#### What you need to do
Copy out, character for character, the records below from their first line through the line containing "Action: click(288, 693)", including both ends.

#### Material
-- Begin --

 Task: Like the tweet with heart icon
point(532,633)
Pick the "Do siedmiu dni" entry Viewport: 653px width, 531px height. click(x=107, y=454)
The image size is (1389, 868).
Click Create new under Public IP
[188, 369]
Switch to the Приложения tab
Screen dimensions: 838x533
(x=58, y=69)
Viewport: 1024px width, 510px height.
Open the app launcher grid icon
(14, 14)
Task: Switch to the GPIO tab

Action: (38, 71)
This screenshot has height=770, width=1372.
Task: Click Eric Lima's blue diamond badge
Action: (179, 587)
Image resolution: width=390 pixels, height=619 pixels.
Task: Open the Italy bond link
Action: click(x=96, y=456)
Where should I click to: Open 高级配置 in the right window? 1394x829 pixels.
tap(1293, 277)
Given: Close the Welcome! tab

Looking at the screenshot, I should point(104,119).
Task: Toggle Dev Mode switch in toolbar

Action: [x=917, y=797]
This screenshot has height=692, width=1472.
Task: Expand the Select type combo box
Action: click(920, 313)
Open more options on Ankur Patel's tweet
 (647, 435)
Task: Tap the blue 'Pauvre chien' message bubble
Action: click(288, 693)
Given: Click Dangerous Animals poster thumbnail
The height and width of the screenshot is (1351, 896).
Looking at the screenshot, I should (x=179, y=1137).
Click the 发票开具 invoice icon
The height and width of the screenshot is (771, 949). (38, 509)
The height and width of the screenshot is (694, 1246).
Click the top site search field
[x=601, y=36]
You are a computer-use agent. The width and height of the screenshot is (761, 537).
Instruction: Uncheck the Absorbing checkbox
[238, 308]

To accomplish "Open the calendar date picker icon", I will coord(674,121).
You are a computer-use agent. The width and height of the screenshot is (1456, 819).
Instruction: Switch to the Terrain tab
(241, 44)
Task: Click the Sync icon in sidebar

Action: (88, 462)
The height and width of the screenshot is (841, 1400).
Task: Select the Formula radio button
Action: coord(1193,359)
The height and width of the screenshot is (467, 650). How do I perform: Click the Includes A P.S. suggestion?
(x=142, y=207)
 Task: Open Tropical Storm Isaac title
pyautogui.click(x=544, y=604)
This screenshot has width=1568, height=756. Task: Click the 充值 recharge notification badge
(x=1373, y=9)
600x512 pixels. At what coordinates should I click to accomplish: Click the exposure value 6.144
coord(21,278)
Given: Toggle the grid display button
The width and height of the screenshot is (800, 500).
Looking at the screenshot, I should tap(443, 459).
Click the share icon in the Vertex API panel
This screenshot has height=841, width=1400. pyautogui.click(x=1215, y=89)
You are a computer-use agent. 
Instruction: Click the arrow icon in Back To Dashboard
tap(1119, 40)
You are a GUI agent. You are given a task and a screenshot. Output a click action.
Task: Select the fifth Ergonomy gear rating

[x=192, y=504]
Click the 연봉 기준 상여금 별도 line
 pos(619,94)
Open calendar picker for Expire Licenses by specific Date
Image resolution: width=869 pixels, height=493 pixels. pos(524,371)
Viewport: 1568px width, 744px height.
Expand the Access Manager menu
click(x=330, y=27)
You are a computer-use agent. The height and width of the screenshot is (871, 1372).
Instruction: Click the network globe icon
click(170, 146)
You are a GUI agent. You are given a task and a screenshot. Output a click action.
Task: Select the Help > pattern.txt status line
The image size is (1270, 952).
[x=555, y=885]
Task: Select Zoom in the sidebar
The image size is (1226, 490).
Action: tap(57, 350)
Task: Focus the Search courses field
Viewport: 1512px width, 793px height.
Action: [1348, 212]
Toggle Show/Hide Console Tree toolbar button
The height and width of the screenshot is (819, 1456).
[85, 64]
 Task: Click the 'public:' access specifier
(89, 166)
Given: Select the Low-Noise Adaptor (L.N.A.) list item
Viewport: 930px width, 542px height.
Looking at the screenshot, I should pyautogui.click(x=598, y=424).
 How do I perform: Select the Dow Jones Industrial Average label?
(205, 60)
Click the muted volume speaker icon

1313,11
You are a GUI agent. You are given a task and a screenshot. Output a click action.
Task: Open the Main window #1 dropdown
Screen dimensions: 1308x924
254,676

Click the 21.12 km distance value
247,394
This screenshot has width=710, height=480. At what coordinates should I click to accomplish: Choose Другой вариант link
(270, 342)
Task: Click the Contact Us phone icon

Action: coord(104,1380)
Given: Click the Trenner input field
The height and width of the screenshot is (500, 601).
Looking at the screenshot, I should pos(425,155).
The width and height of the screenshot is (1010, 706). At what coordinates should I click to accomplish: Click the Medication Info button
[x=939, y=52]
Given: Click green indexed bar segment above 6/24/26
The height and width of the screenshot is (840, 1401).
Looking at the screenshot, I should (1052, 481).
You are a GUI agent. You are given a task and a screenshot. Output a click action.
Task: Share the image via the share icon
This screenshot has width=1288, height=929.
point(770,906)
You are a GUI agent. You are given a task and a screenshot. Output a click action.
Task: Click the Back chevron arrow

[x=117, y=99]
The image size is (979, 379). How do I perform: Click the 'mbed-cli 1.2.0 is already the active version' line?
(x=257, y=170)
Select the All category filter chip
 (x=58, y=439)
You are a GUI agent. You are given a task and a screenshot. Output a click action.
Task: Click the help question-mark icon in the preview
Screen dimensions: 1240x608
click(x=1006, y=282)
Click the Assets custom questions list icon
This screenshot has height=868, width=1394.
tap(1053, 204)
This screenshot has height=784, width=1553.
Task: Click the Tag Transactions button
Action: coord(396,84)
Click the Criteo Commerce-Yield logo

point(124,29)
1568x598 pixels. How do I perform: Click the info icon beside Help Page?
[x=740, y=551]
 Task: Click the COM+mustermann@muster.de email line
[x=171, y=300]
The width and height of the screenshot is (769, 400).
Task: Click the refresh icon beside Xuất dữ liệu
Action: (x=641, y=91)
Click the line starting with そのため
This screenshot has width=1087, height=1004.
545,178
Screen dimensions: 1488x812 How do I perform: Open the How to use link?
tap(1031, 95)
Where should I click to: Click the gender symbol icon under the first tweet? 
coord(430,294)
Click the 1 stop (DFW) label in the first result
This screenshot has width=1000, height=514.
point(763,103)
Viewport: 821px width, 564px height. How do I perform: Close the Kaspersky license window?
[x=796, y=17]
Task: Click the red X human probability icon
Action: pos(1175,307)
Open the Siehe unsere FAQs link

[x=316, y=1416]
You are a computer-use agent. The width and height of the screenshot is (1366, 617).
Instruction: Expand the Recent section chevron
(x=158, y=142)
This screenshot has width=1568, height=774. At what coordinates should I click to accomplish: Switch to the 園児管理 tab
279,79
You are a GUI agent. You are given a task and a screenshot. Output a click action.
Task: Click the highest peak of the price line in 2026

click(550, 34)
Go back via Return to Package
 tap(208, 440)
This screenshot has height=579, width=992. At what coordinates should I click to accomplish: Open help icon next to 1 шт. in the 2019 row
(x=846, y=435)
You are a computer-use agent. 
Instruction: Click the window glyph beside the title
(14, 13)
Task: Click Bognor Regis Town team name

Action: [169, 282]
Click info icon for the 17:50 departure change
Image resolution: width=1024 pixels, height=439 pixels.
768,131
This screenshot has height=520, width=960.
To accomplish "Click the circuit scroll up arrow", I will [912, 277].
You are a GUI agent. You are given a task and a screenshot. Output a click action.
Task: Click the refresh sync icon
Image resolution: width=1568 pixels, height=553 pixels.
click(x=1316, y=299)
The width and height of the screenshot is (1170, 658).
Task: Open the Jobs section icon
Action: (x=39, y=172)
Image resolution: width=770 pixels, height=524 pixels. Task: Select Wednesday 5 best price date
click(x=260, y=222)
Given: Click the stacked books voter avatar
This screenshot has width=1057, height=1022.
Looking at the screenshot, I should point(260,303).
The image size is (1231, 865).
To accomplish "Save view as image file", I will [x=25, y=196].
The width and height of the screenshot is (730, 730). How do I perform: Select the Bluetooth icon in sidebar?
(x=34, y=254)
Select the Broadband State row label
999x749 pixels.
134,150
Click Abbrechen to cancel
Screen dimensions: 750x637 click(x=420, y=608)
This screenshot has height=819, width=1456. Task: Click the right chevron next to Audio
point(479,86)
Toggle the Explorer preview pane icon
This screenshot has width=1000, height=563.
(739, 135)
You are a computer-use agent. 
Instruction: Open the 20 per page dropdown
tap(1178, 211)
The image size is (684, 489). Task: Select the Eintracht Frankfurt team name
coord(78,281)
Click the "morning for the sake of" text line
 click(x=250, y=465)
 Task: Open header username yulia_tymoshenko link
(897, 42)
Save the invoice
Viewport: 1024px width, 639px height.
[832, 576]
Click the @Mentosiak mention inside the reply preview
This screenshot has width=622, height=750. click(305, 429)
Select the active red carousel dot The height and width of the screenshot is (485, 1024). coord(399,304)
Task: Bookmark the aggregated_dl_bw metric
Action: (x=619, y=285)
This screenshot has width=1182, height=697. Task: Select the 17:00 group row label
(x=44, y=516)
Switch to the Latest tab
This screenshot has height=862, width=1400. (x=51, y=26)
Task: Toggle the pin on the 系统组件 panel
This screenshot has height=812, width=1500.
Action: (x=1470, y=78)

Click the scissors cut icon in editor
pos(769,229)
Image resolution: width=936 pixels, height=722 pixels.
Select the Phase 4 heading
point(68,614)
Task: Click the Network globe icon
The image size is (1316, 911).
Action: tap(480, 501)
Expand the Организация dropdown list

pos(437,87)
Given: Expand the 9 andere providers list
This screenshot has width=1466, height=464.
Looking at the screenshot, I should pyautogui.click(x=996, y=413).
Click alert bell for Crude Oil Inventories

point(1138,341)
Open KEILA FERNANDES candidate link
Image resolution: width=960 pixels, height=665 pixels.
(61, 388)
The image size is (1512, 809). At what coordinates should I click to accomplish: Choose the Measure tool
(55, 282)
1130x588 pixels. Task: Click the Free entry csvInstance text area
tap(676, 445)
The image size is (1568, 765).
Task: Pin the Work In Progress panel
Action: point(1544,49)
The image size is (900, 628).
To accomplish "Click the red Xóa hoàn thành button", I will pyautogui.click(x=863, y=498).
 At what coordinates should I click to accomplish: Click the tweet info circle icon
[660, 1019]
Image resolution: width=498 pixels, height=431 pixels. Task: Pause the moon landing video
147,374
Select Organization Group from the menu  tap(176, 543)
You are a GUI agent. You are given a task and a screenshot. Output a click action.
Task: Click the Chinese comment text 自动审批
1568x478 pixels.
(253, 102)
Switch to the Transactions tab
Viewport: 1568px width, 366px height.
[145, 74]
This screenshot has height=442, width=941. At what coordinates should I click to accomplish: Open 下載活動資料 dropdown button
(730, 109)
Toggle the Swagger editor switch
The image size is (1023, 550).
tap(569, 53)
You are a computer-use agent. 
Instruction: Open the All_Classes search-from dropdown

-- End --

#### Response to the exercise
 Task: Like the tweet with heart icon
point(532,633)
Pick the "Do siedmiu dni" entry Viewport: 653px width, 531px height. click(x=107, y=454)
The image size is (1389, 868).
Click Create new under Public IP
[188, 369]
Switch to the Приложения tab
Screen dimensions: 838x533
(x=58, y=69)
Viewport: 1024px width, 510px height.
Open the app launcher grid icon
(14, 14)
Task: Switch to the GPIO tab

Action: (38, 71)
This screenshot has height=770, width=1372.
Task: Click Eric Lima's blue diamond badge
Action: (179, 587)
Image resolution: width=390 pixels, height=619 pixels.
Task: Open the Italy bond link
Action: click(x=96, y=456)
Where should I click to: Open 高级配置 in the right window? 1394x829 pixels.
tap(1293, 277)
Given: Close the Welcome! tab

Looking at the screenshot, I should point(104,119).
Task: Toggle Dev Mode switch in toolbar

Action: [x=917, y=797]
This screenshot has height=692, width=1472.
Task: Expand the Select type combo box
Action: click(920, 313)
Open more options on Ankur Patel's tweet
 (647, 435)
Task: Tap the blue 'Pauvre chien' message bubble
Action: click(288, 693)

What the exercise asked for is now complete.